Option 1: Create a bingo card with common traits, like hair colour, types of pets, how many siblings, birthday month, etc, and the students need to find another student to match the characteristic. They write the person’s name over the trait, only using each person once per card. Whoever fills out their card first wins and tells the class who matched each characteristic.

Option 2: Create a bingo card with different students’ names. You can have the kids walk around and check off each person they meet, or read the names out loud, with each student saying something about themselves when their name is called. Whoever fills out their card or get 4 in a row wins.
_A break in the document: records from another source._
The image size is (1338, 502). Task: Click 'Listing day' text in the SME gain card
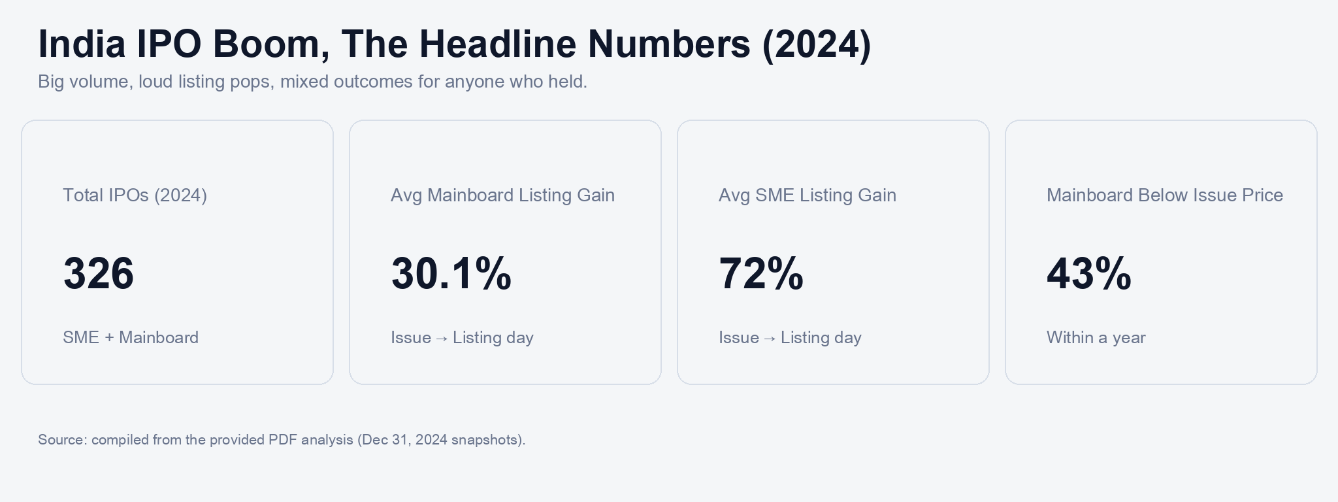821,338
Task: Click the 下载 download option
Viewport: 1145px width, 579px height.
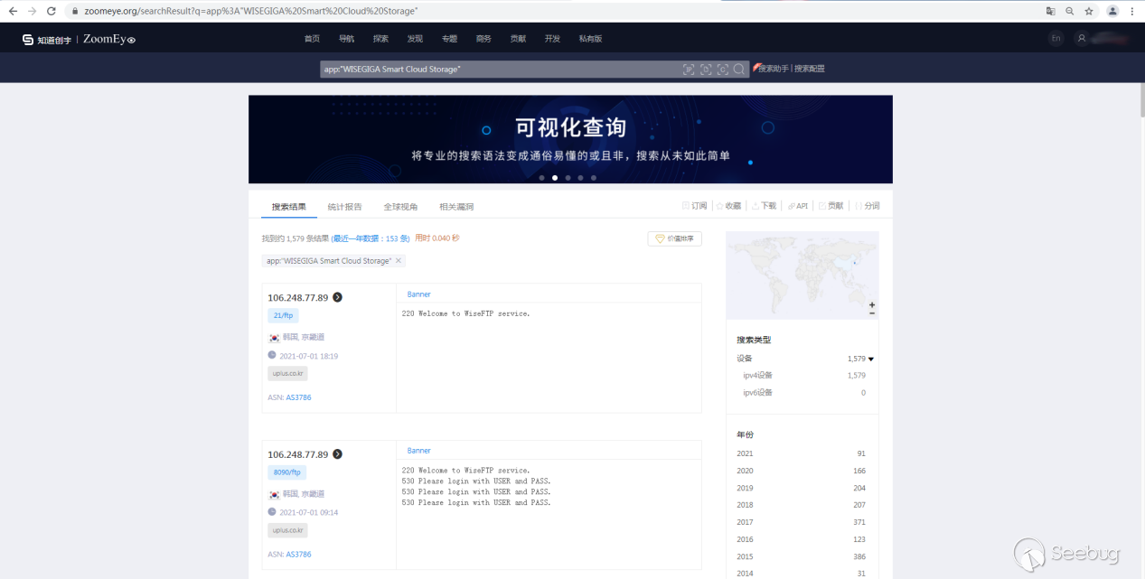Action: coord(764,206)
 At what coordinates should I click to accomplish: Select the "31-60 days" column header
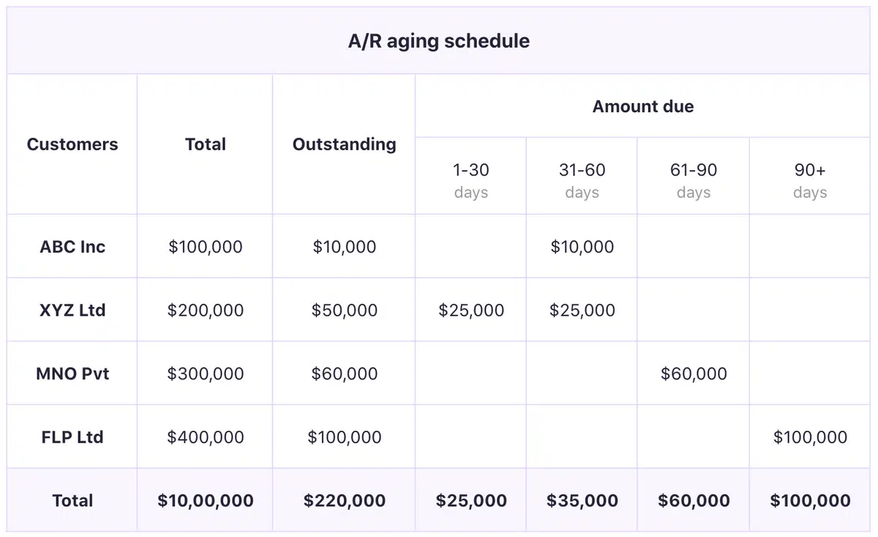click(582, 180)
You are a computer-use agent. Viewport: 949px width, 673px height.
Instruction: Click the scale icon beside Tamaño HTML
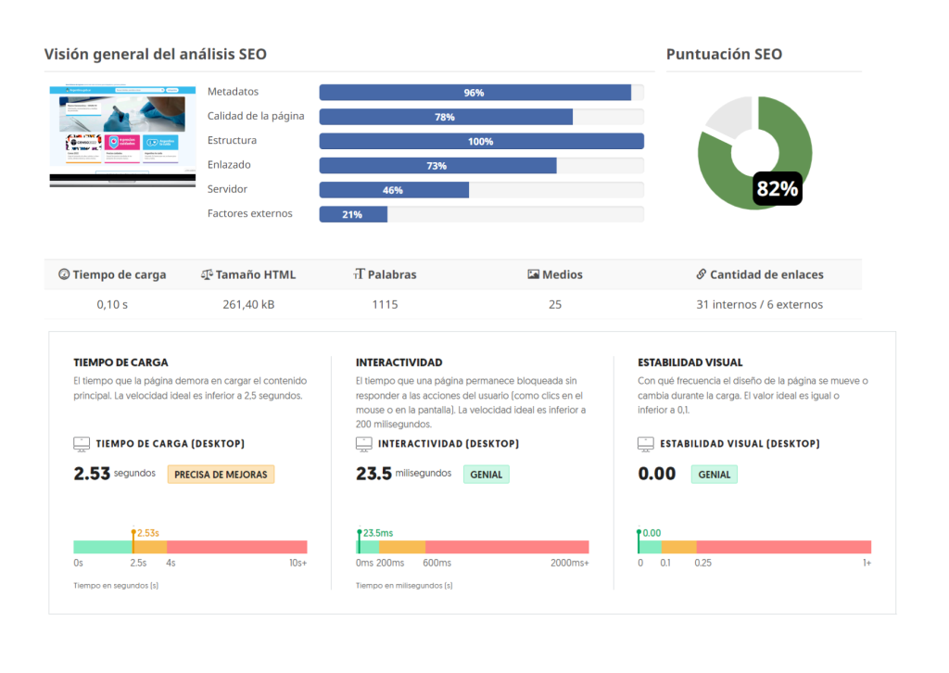pos(207,274)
Use the Quality Classrooms Bingo Card for free!

A Great Wind Blows:

This one involves a little setup. Clear a space and set up enough chairs for each child in a circle (or have them sit on the floor). The caller says, “A great wind blows for everyone who (blank).” The blank could be anything from birthday month to clothing type to what they ate that day. Anyone who qualifies gets up and runs to the new spot (at least two spots over). You can make it competitive by taking away chairs like musical chairs.

Small Groups

Mix and Meet:

Place a bowl of M&M’s, Skittles or other colourful candies in the middle. Have each student take a handful, but don’t let them eat them yet. Each colour they grabbed coincides with a topic they have to say a fact about. For example, blue candies mean pets, red is family, yellow is hobbies, brown is movie and music, and so on. Students will take turns sharing facts coinciding with their colours until all the candies are gone.

You could play this with nonedible colours, like beads or Lego, but candy offers a direct reward for sharing and makes it more fun.

Dragon Dash:

A fun cooperative game where players must build a safe path to unite the kingdom. It’s a mix of medieval fun and strategy, dashing past dragons and gathering enough pieces to complete the path.

Ant Colony:

Another cooperative game where children work together to build an ant colony. Players battle angry beetles, hidden rocks and anteaters as they build a safe home for the ants.

More fun classic games: Jenga, Picture Charades, Pop-O-Matic Trouble, Connect Four and Candy Land

Getting to know your students is so important to building a good bond. It’s the first step to figuring out seating arrangements and lesson plans. Spreading out introverts and extroverts provides a balance to your room and exposes each student to various personalities, helping them develop emotionally.

Plus, if you start off the year as the fun teacher, you make your students excited to come to class, which is always a wonderful thing.